É cada vez mais comum vermos mulheres criando seus filhos sozinhas, assumindo o papel de mãe e pai. Na maternidade em que estou cursando o meu Internato de Ginecologia e Obstetrícia, pela Universidade Federal de Minas Gerais, atendemos diariamente meninas e mulheres que estarão sozinhas na criação de seus bebês. Muitas dessas mulheres têm o apoio e respaldo de suas famílias, outras não têm a mesma sorte, e terão que passar por todos os obstáculos da criação de seu filho sozinhas, aos trancos e barrancos.

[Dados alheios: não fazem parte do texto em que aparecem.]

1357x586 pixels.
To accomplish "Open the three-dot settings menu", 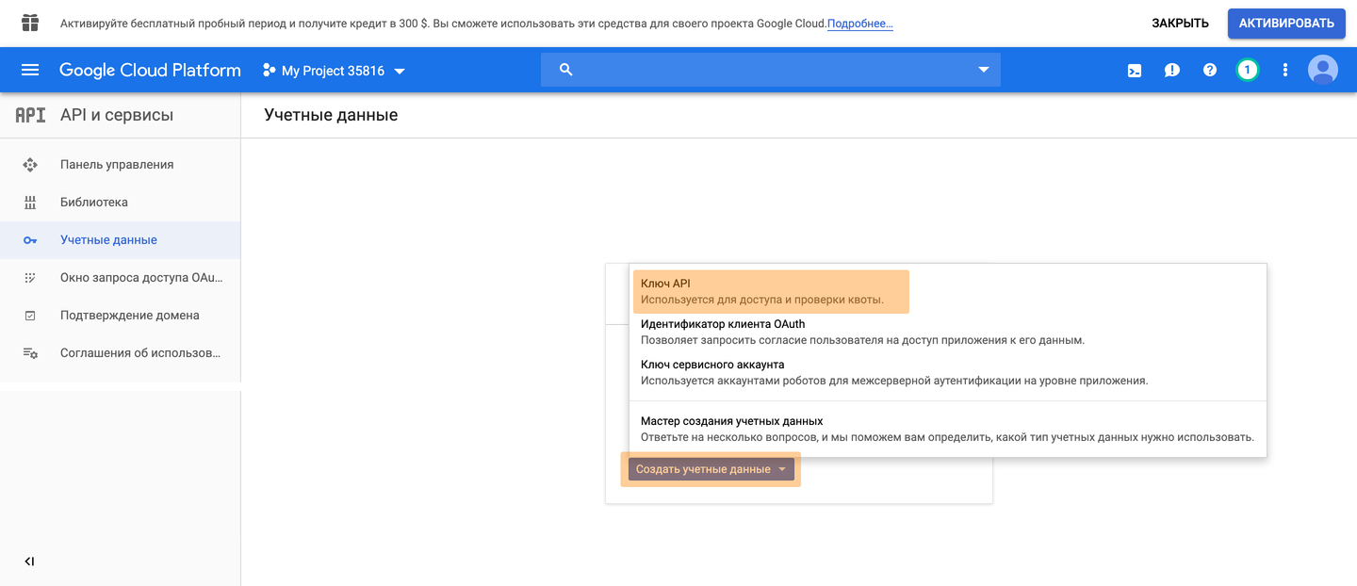I will [x=1284, y=70].
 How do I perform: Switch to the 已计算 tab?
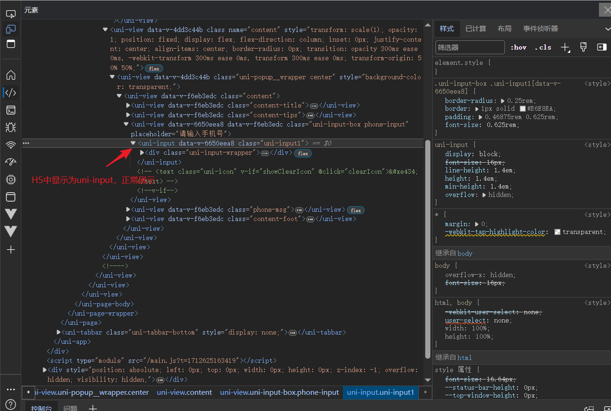point(476,29)
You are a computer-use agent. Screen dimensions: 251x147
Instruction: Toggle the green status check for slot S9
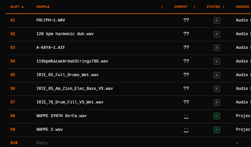[x=217, y=130]
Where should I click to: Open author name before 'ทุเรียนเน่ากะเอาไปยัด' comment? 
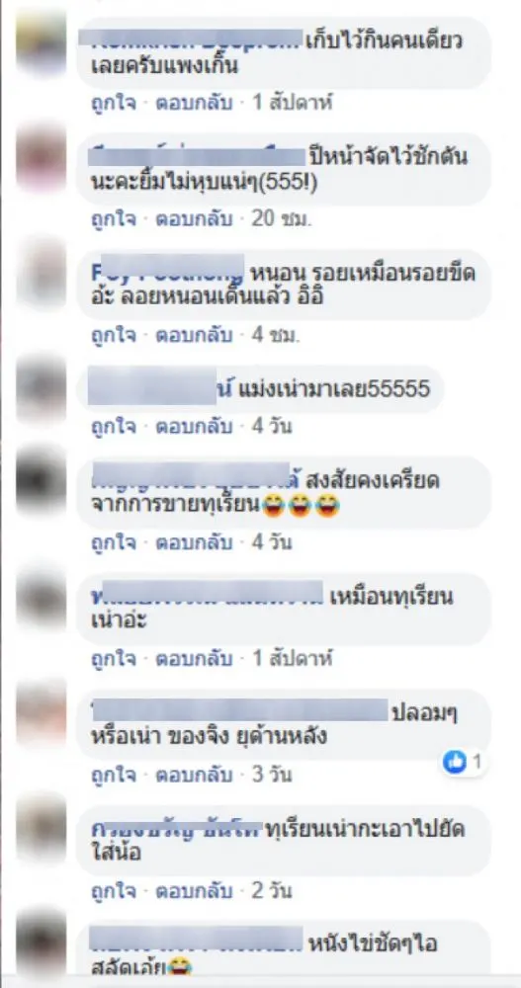[x=177, y=829]
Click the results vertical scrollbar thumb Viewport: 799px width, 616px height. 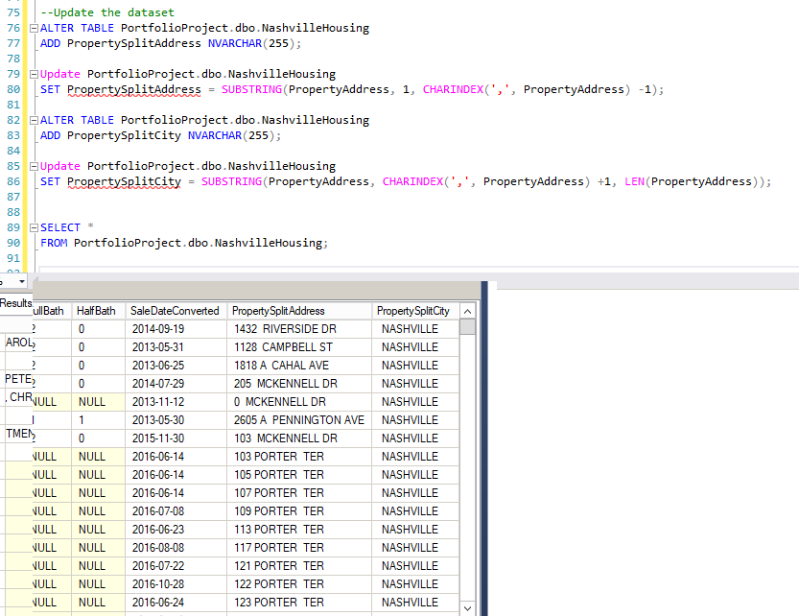coord(467,327)
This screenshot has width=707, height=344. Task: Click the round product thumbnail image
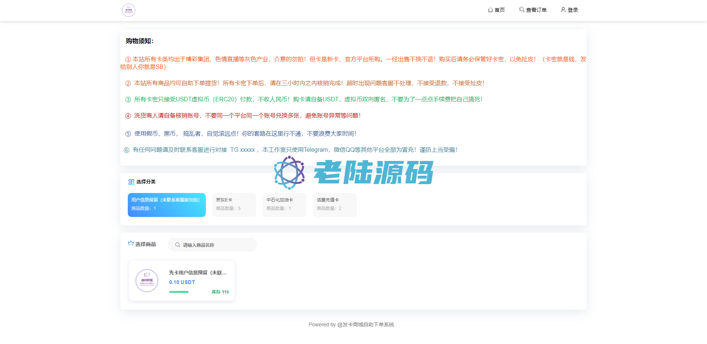(x=147, y=281)
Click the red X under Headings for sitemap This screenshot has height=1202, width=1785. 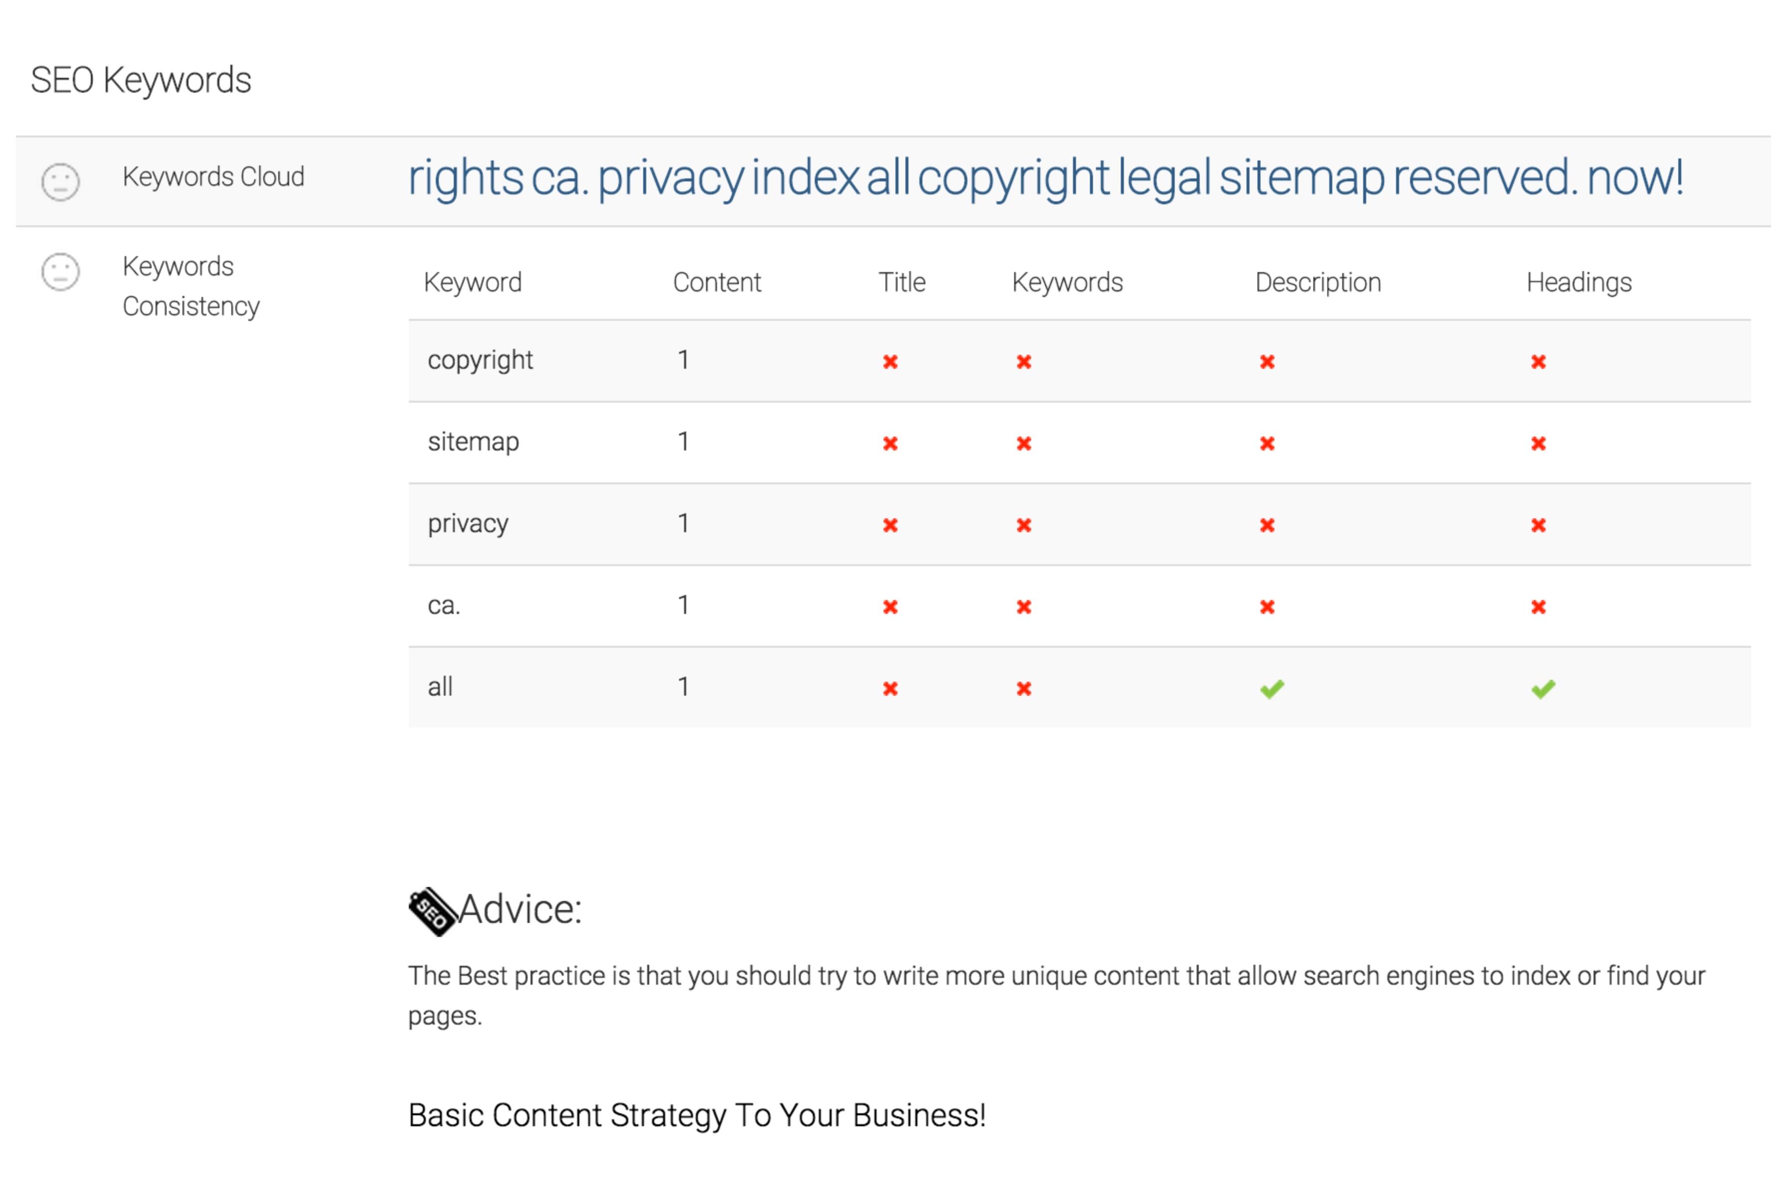1538,444
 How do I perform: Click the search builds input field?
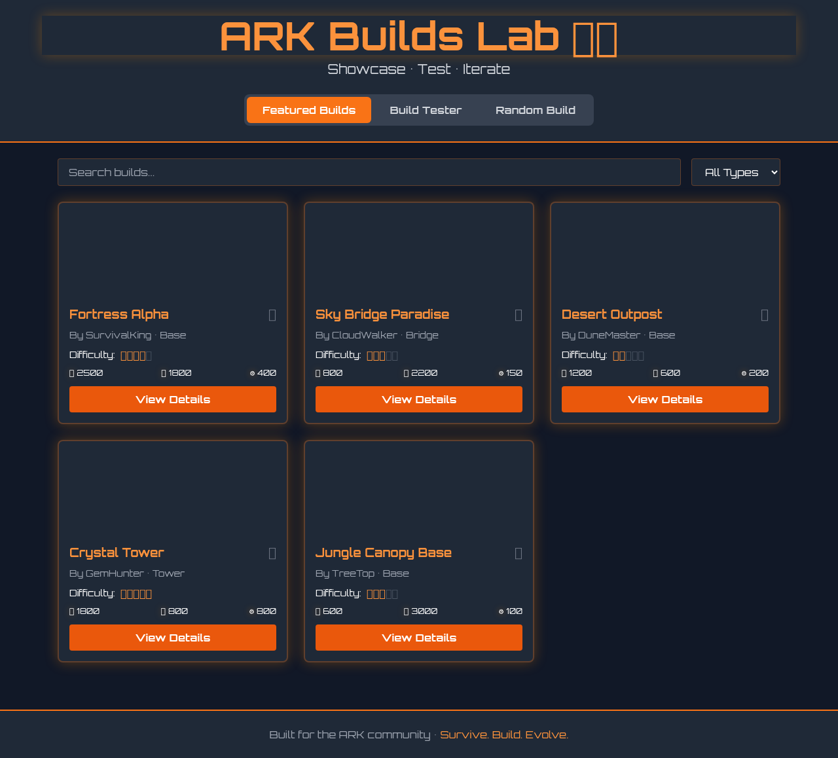coord(369,171)
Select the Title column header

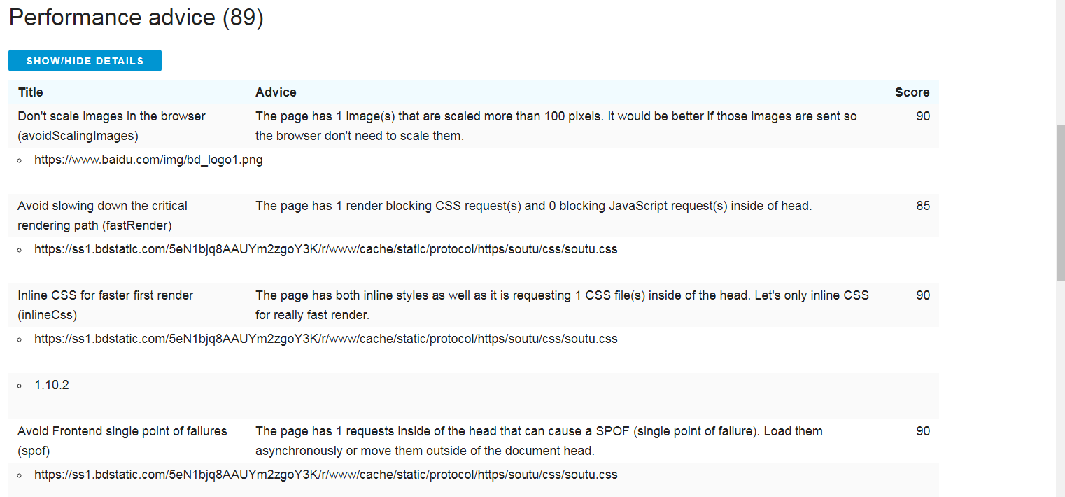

Imagino a dor de passar por uma gravidez sozinha… De não ter com quem dividir medos, anseios, expectativas… Mulheres que passam por isso são guerreiras, vencedoras. É por esse motivo que não gosto da expressão “mãe solteira”, que traz em si uma conotação pejorativa. Temos que dar a devida honra e crédito às mulheres que vão à luta e criam seus filhos sem a presença paterna diária, independente do motivo. Seja por decisão de ter um filho sem a presença do pai, seja por abandono, divórcio ou até mesmo pela morte do marido.
A missão de sustentar, educar, guiar, orientar, acompanhar e dar amor não é fácil, exige coragem, determinação e força de vontade. A maioria dessas mulheres trabalham em período integral, e ao chegar em casa ao final do dia, elas se dedicam ao filho, seja através de brincadeiras, conversas, leituras, ajudas nas tarefas escolares e orientações com a higiene.
Uma questão muito delicada diz respeito a como essa criança deve ser apresentada à ausência do próprio pai. A criança sabe, no universo dela, que para seu nascimento foi necessário um pai, e para se formar como indivíduo ela deve saber a história de seu pai. Não uma história inventada, mas a verdade. Esse assunto não deve ser tratado como um tabu, a mãe deve explicar ao seu filho o que aconteceu com sinceridade. Isso inclui os casos em que o pai se ausentou e não quis, por opção pessoal, assumir o papel de pai. Obviamente, tais questões devem ser conversadas de uma maneira cuidadosa, e se possível, com orientação profissional de um psicólogo. É fundamental respeitar a figura de um pai, mesmo com seus defeitos, pois da imagem que a criança tem da figura paterna algumas características de sua personalidade poderão se desenvolver.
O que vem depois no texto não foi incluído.